Nach den anfänglichen Hemmungen, den Streik zu behindern, hat das Regime nun strikten Befehl zum Töten jedermanns gegeben, der beim ‚Plündern’ angetroffen wird. Es hat die Armee in 16 Distrikte von Sind und paramilitärische Kräfte in ganz Pakistan geschickt.

Das Regime hat die angesetzte Wahl nicht aufgeschoben, aber sie am 8. Januar durchzuführen wird sehr schwierig sein. Nawaz’ Muslim Liga und einige andere politische Parteien haben schon ihre Absicht des Wahlboykotts verkündet.
Die Labour Party Pakistan (LPP) fordert die sofortige Aufhebung der Musharraf-Diktatur und die Bildung einer Zwischenregierung aus zivilen Organisationen, Gewerkschaften und Bauernorganisationen. Die Regierung sollte dann weitergehen und freie und faire allgemeine Wahlen unter Aufsicht einer unabhängigen Wahlkommission durchführen.

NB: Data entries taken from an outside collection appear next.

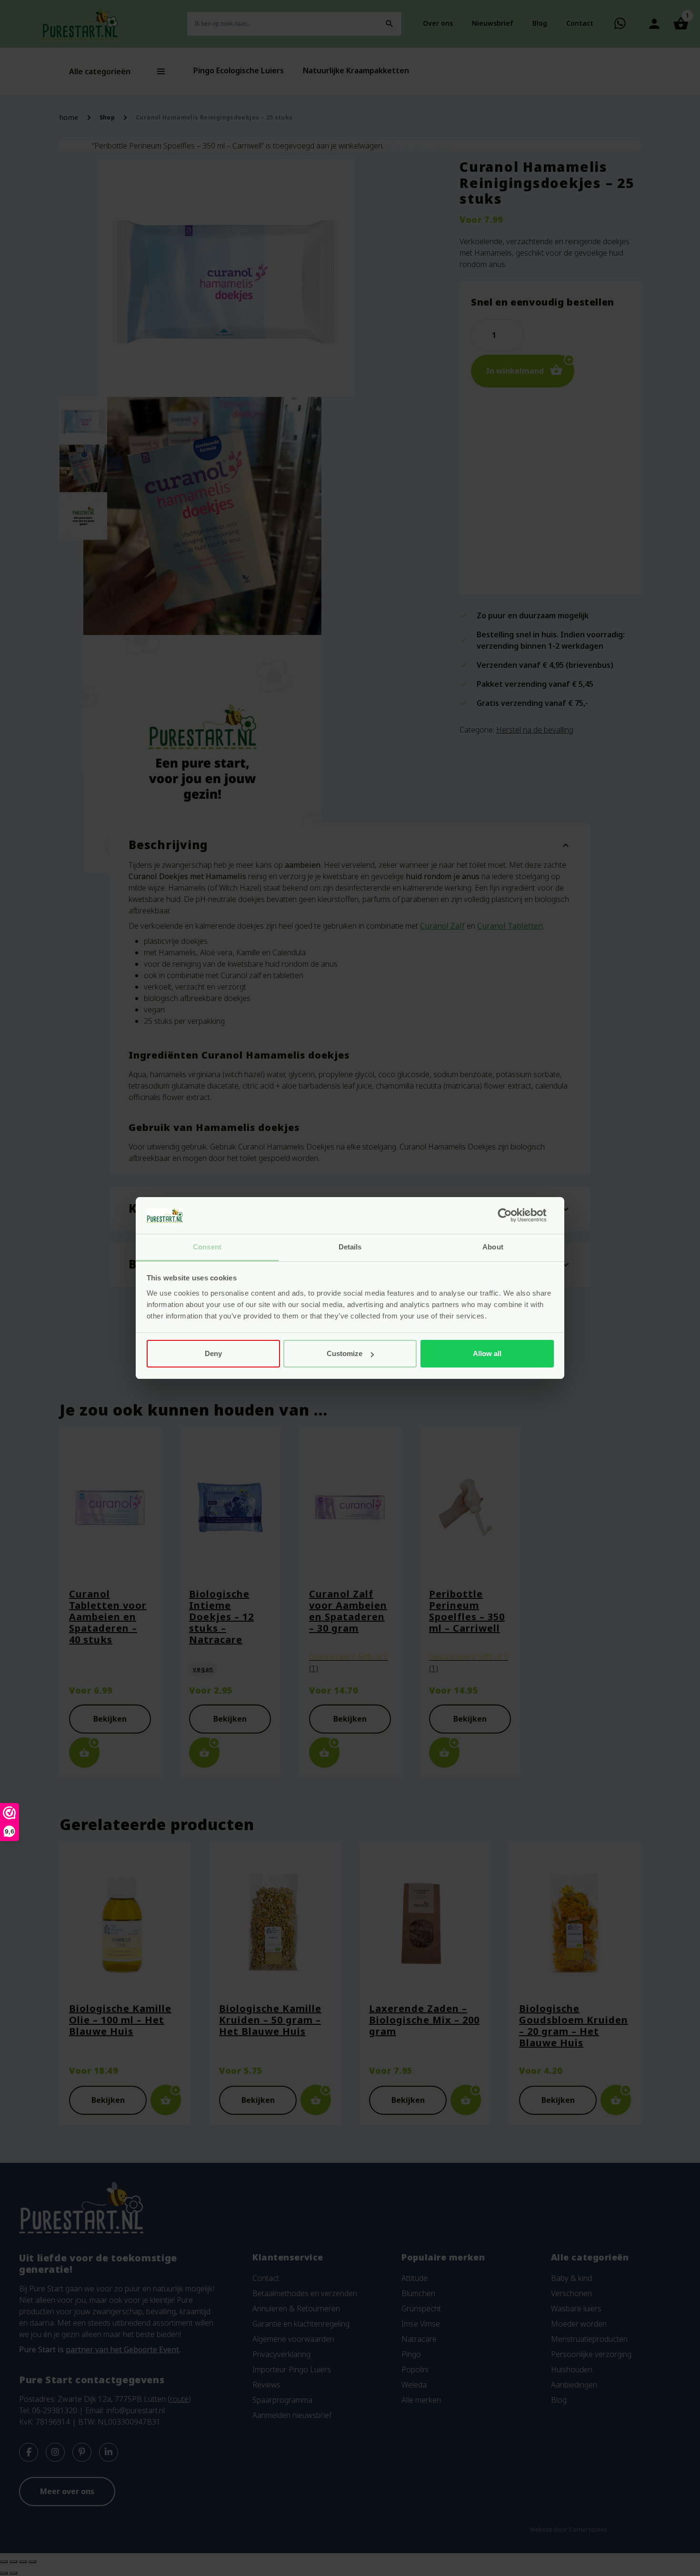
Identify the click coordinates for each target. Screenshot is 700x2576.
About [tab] (492, 1247)
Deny (213, 1353)
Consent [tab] (207, 1247)
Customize (344, 1353)
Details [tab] (350, 1247)
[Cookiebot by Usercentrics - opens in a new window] (512, 1216)
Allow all (487, 1353)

Die LPP fordert auch die sofortige Wiedereinsetzung der höchsten Richter und von ihnen die Durchführung einer Untersuchung über die zwei Attentate auf Benazir Bhutto. Des Weiteren unterstützt die LPP als Teil einer demokratischen Allparteienbewegung einen dreitägigen Generalstreik und verbindet diesen mit der Forderung nach Aufhebung der Militärdiktatur. Sie bittet alle Parteien, sich an der betrügerischen Wahl am 8. Januar nicht zu beteiligen.